Action item: Return the lines that run from the beginning of the entries to the line holding "You are a computer-use", inclusive, and drop the pictures.

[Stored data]
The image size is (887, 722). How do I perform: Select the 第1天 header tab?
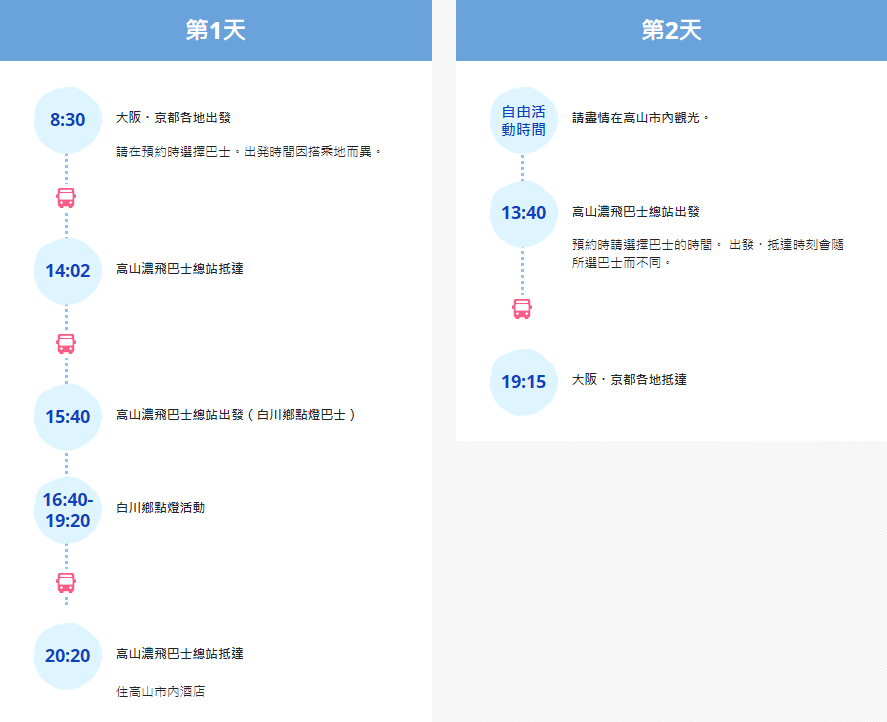(216, 30)
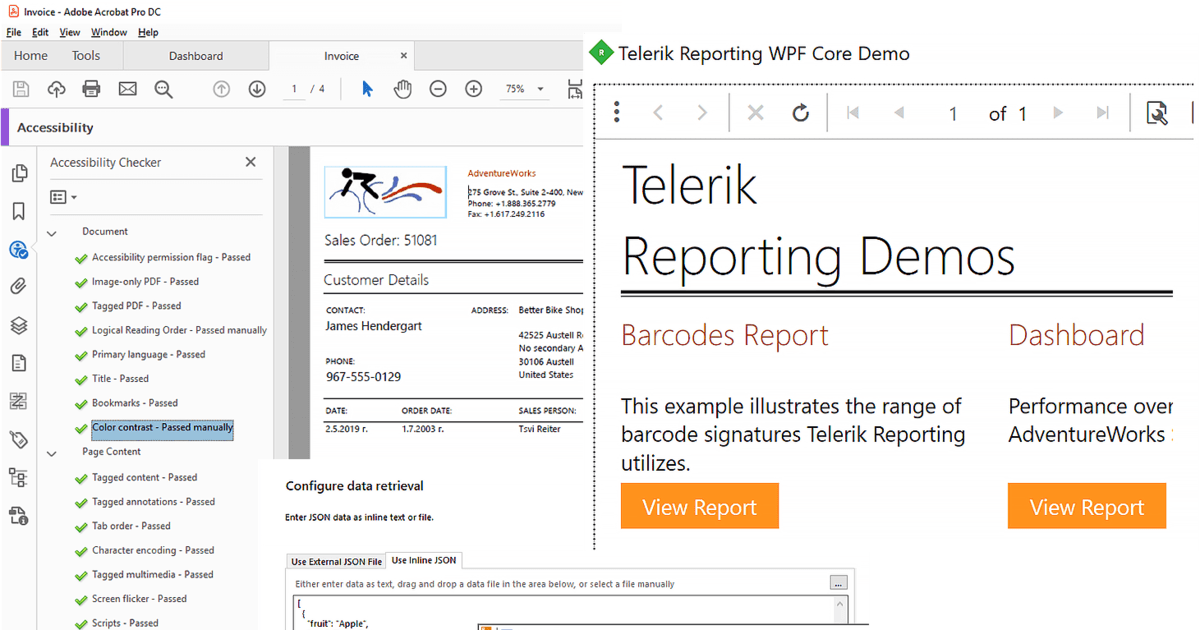The width and height of the screenshot is (1200, 630).
Task: Select the Attachments paperclip icon
Action: click(19, 286)
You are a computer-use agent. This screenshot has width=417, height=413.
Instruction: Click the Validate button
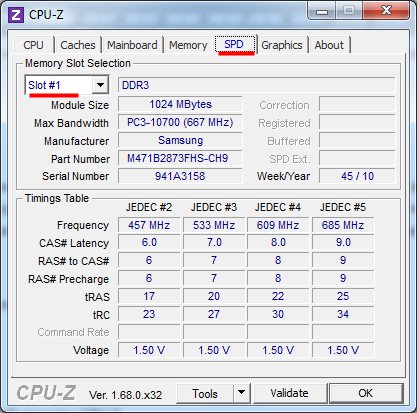(289, 393)
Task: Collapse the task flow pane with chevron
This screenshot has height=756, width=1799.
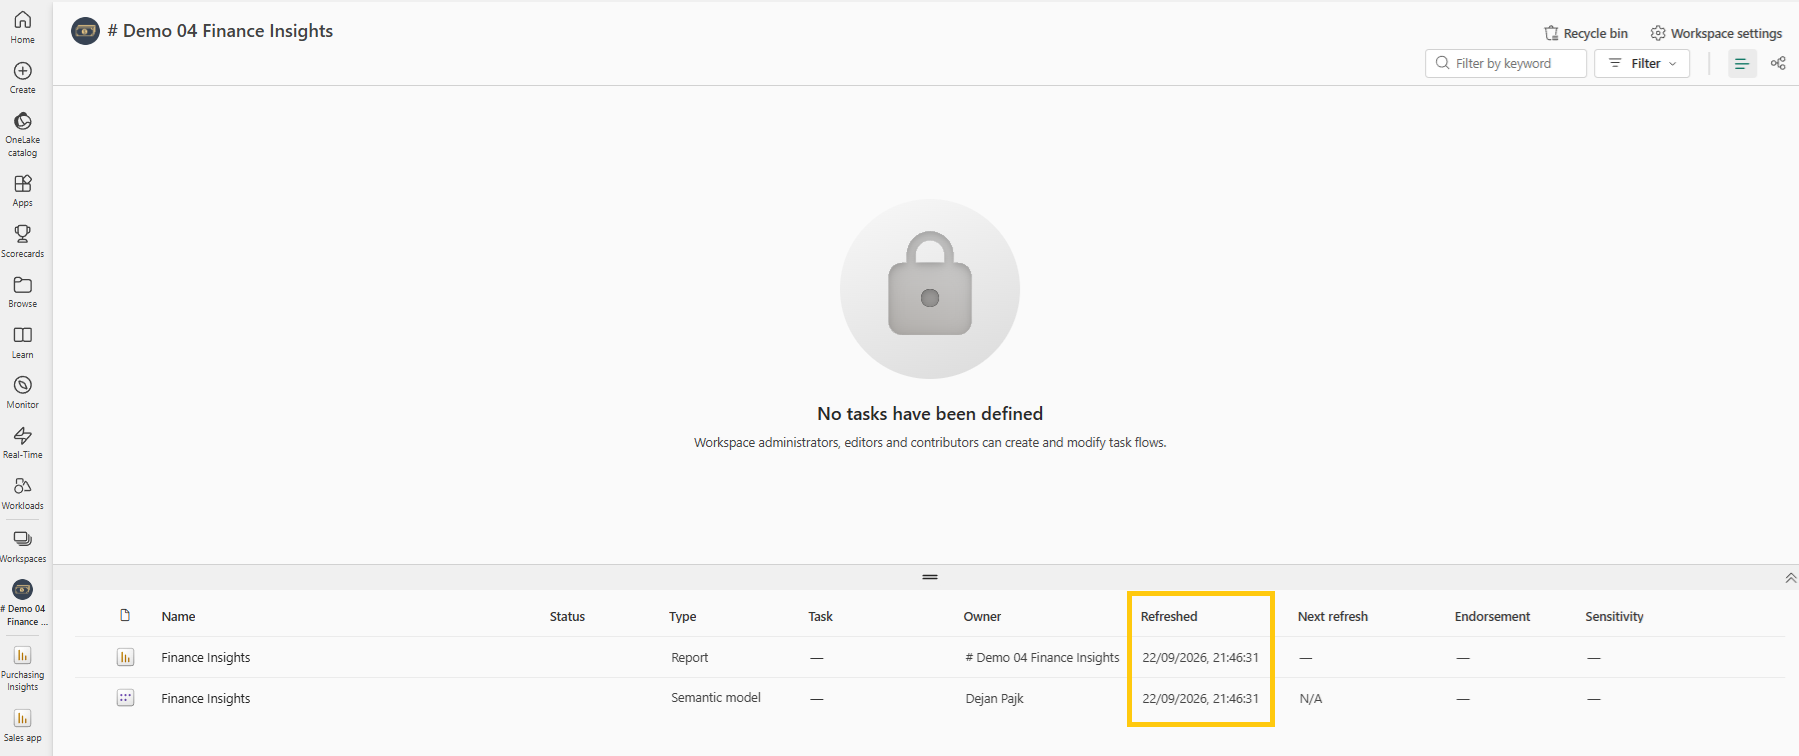Action: (1790, 578)
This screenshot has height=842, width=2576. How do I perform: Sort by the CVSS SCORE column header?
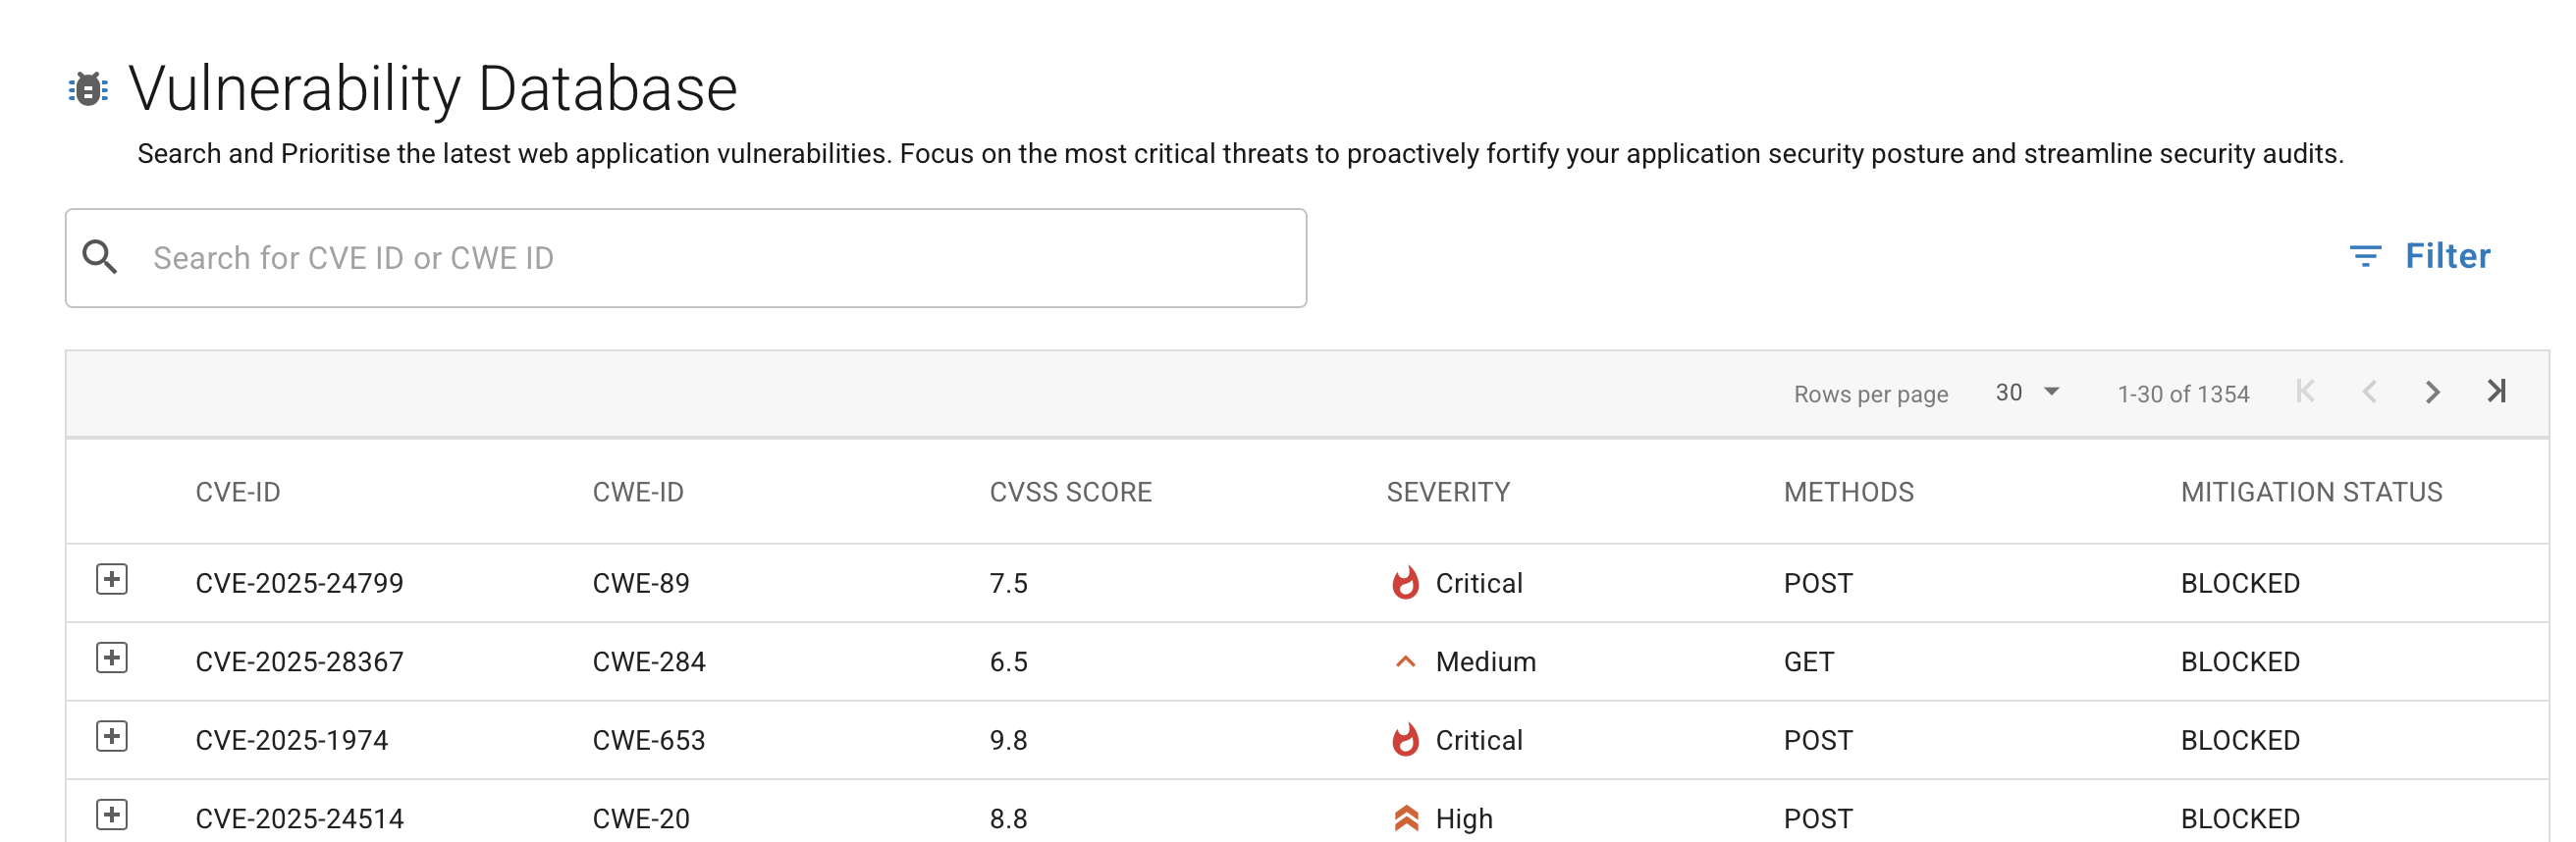[1070, 492]
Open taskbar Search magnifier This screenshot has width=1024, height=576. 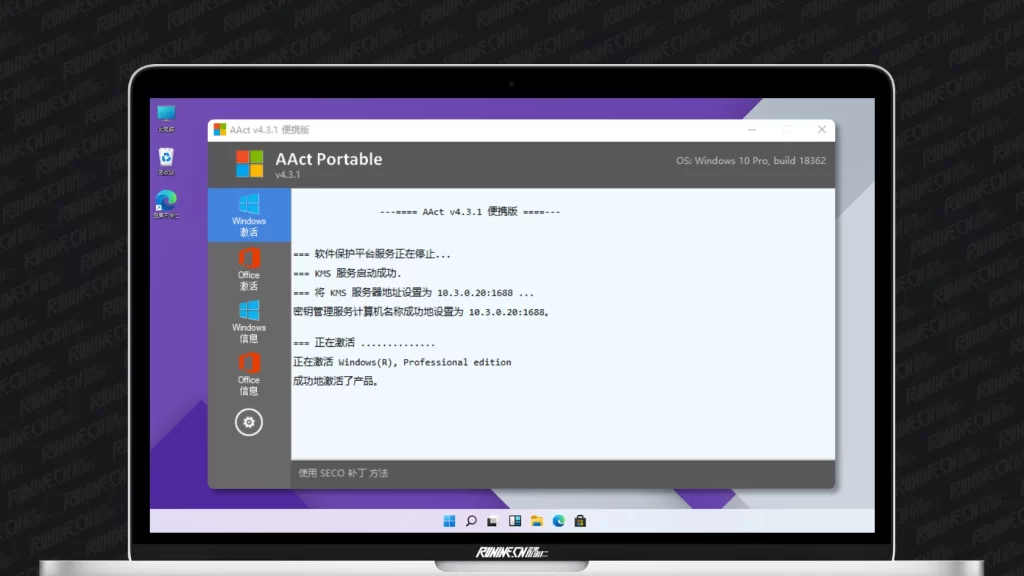(x=471, y=521)
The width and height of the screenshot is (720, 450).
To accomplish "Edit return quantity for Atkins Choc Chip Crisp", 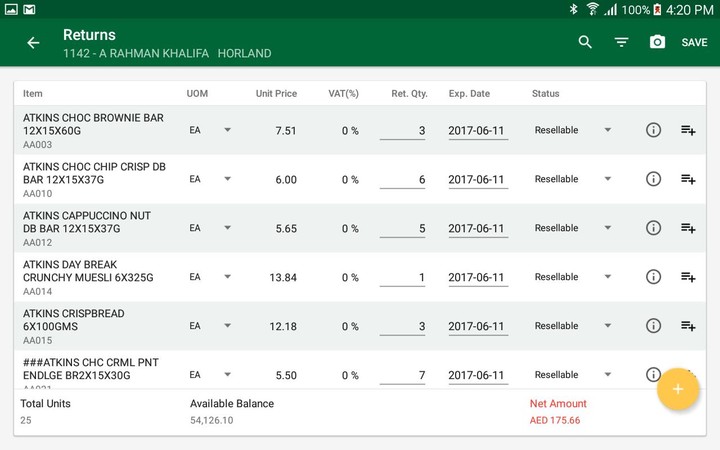I will [x=403, y=180].
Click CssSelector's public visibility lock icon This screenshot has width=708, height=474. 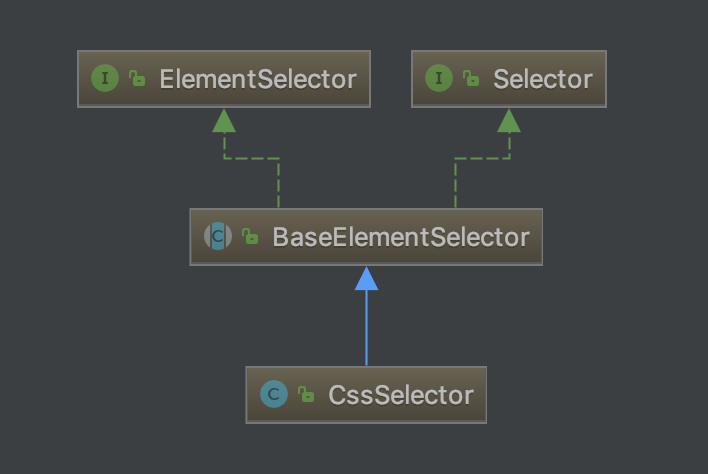tap(306, 395)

Answer for this exercise:
The image size is (887, 722). How do I perform: Select the 第1天 header tab?
(216, 30)
The width and height of the screenshot is (1200, 630).
Task: Select the Attachments paperclip icon
Action: click(19, 286)
You are a computer-use agent. This screenshot has width=417, height=413.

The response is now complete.